* Exercice *
Répondez brièvement, à partir du passage sur Jovenel Moïse :
1. Quels trois atouts le passage présente-t-il comme « nos atouts formidables » ?
2. Dans quelle région se situe le barrage de Marion, et dans quel état d'avancement est-il ?
3. Quel autre ouvrage réalisé est mentionné dans la dernière phrase ?

* Extrait fourni *
===============
Du passage de Jovenel Moïse dans le firmament politique haïtien, on retiendra certainement ses promesses percutantes et mirobolantes qui, pour la plupart sinon toutes, sont restées sans effet, ou si peu, ainsi d’ailleurs que son slogan accrocheur mais qui n’a rien accouché de ce qu’il avait annoncé et qui avait séduit certainement des électeurs et des électrices qui ne demandaient pas mieux que de rêver à une amélioration de leurs conditions de vie. La terre, l’eau, le soleil, nos atouts formidables, mis en valeur par le labeur de notre main-d’œuvre nombreuse et industrieuse, pour apporter de la nourriture sur les tables de nos foyers, et de l’argent dans les goussets de nos pères et mères de famille: qui ne le souhaiterait pas et ne voudrait pas souscrire à un tel programme, pour s’assurer des lendemains meilleurs? Mais au lieu de cela, le rêve s’est transformé en cauchemar. La terre, l’eau et le soleil sont encore là, atouts inaliénables mais encore peu exploités. Certes, il y a bien le barrage de Marion dans le Nord-Est, une pomme de discorde entre les deux pays qui se partagent l’île, encore inachevé mais porteur d’espoirs d’irrigation pour nos terres en friche ou sous-productives dans cette zone, et quelques kilomètres de route asphaltée, ici et là, sans plus.
===============
Entrées de données enregistrées

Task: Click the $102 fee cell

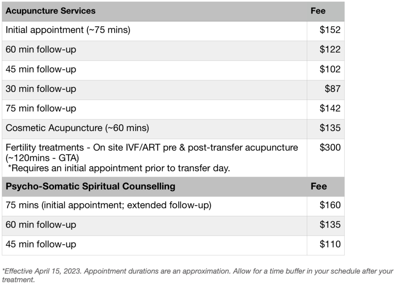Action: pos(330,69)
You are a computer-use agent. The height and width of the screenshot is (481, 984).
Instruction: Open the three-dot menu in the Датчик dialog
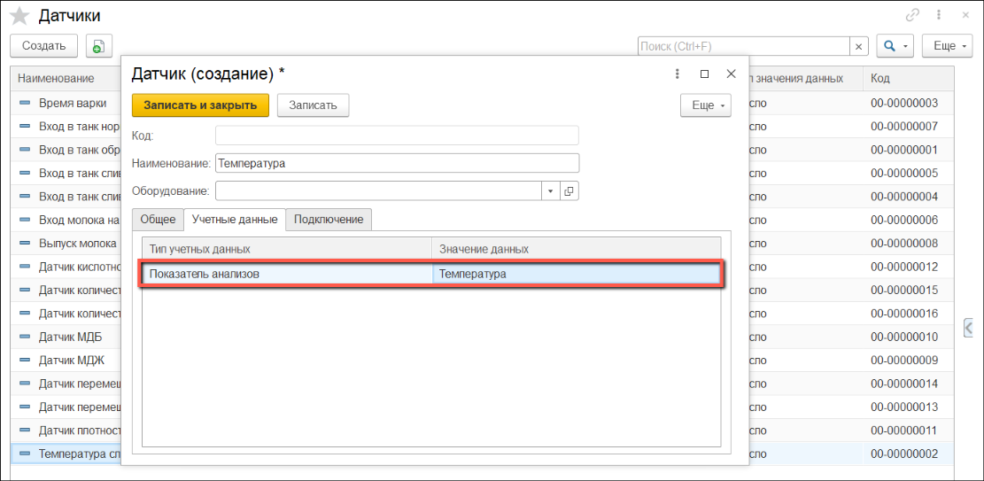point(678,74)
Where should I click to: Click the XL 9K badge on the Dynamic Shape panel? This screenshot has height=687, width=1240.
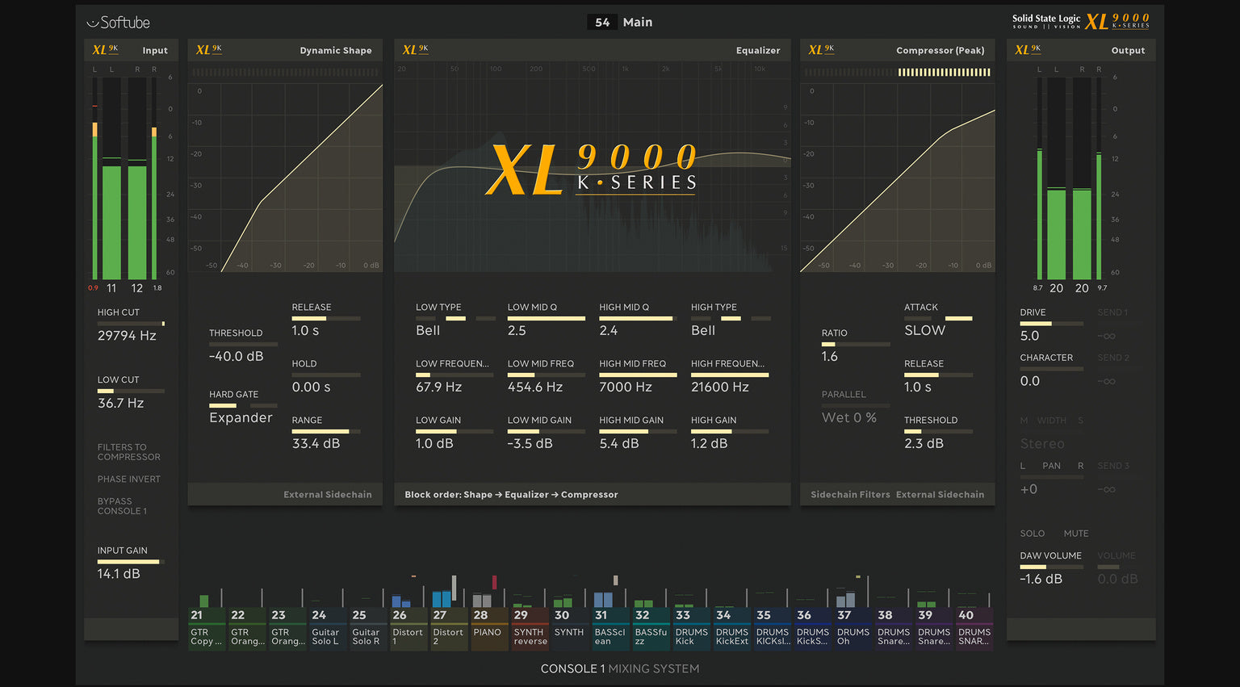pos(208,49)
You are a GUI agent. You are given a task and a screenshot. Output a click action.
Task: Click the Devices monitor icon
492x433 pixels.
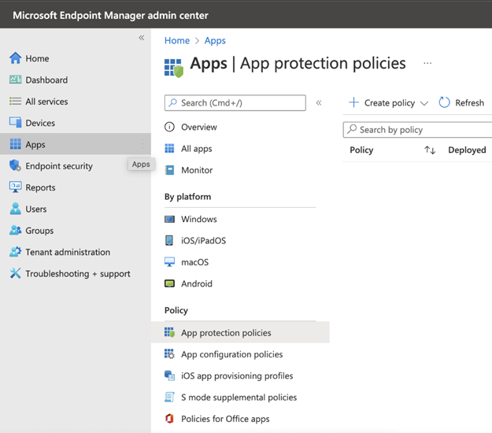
===============
* Corrigé *
1. La terre, l'eau et le soleil.
2. Dans le Nord-Est ; il est encore inachevé.
3. Quelques kilomètres de route asphaltée, ici et là.